NVIDIA / DALI

A GPU-accelerated library containing highly optimized building blocks and an execution engine for data processing to accelerate deep learning training and inference applications.
https://docs.nvidia.com/deeplearning/dali/user-guide/docs/index.html
Apache License 2.0
5.16k stars 622 forks source link

Pythonic FITS reader #1273

Open mrocklin opened 5 years ago

mrocklin commented 5 years ago

I'm copying over an issue from https://github.com/rapidsai/cudf/issues/2821 by @profjsb . Hopefully this is in-scope for DALI.

This is a request for a GPU FITS reader. Such a reader will be a welcomed and critical component as the community starts to transition data pipelines from CPU- to GPU-centric workflows.

The common image exchange format in astronomy is FITS (Flexible Image Transport System) and there are well-supported CPU-centric packages for reading (and writing) FITS, such as PyFITS (https://pythonhosted.org/pyfits/) and astropy.io (https://docs.astropy.org/en/stable/io/fits/). As part of many data pipelines, it is common to read FITS files from disk, combine and manipulate the images/spectra (as operations on numpy arrays, e.g.), and then write the results back to disk. The reduction pipeline pypeit (https://github.com/pypeit/PypeIt/tree/master/pypeit) is a good example package to see the end-to-end manipulation of FITS files for science.

With the relatively recent introduction of neural network-based steps for astronomical image processing (e.g., we have a package called deepCR, https://github.com/profjsb/deepCR, https://arxiv.org/abs/1907.09500) the best practice when wanting to use GPUs currently is to read FITS data from disk, push the data to a GPU Tensor in pytorch, apply machine learning models, then convert the Tensor back to a CPU-based numpy array. This roundtrip adds overhead. We'd like to be able to read FITS files directly to a GPU Tensor in pytorch (and the like). Of course writing FITS files directly from GPU Tensors would be a next step.

If a FITS reader is developed that can easily lead to the construction of a tensor variable on the GPU, this will open up our community to develop entirely GPU-based image processing pipelines. Much of our manipulations on images are very amenable to the massive parallelism afforded by GPUs. As someone leading an astronomy-meets-machine-learning group at UC Berkeley, I'm personally excited about this as we start to make use of GPU-based clusters, such as the new "Perlmutter" system at NERSC (https://www.nersc.gov/systems/perlmutter/).

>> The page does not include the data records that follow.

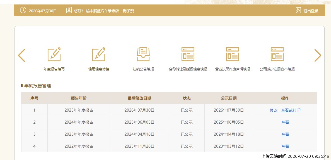Click the clock icon next to the date
The image size is (331, 160).
23,10

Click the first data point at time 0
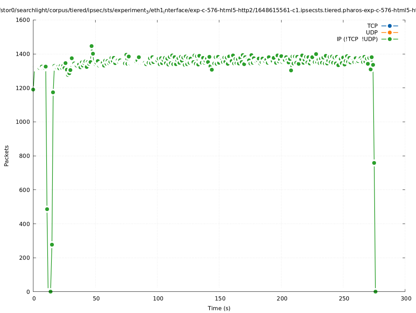pyautogui.click(x=33, y=89)
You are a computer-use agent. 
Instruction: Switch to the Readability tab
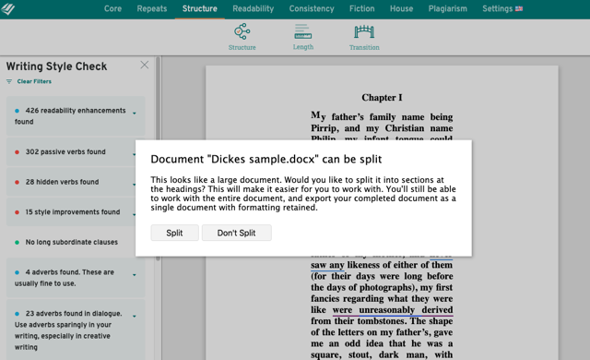point(254,8)
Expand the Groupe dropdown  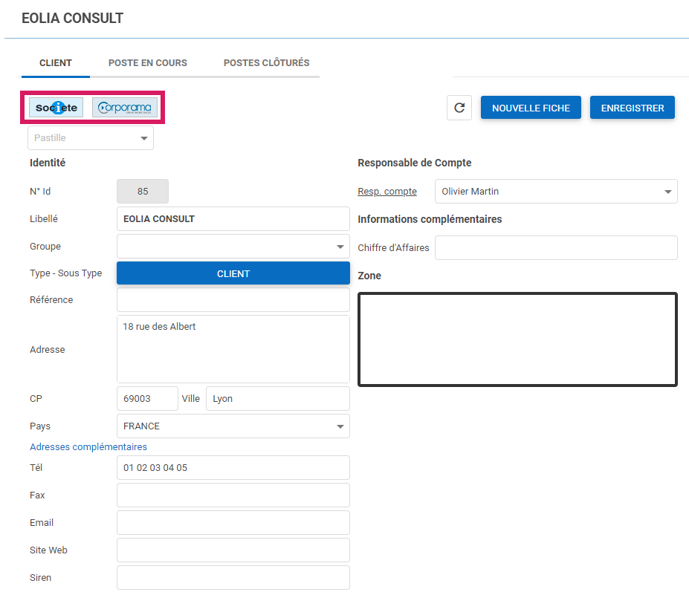pyautogui.click(x=233, y=247)
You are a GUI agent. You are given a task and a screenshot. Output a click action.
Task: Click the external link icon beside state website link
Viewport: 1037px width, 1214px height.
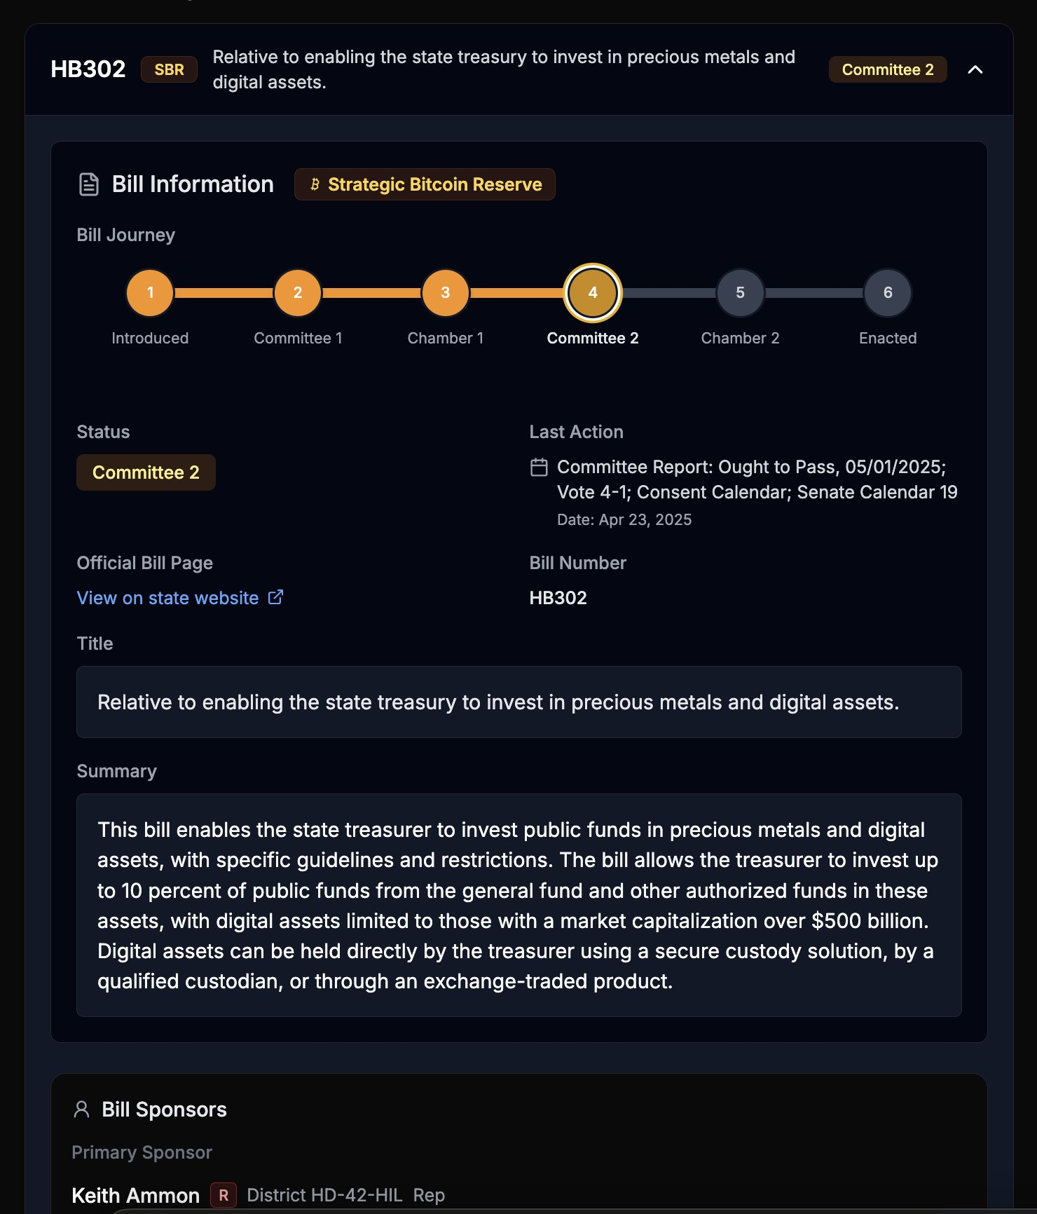pos(275,597)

cc @profjsb @datametrician @jakirkham

awolant commented 5 years ago

Hi, thanks for the question.

We will look into this.

rcthomas commented 3 years ago

Hi there, I was wondering if there might be a status update on this issue?

JanuszL commented 3 years ago

Hi @rcthomas,

I'm sorry to say but this is not on our mid-term roadmap. However, if there is anyone in the community willing to contribute such functionality we would be more than happy to support such an effort.

JanuszL commented 10 months ago

Hi @mrocklin,

There is an experimental support added, please check the fits reader that is available now.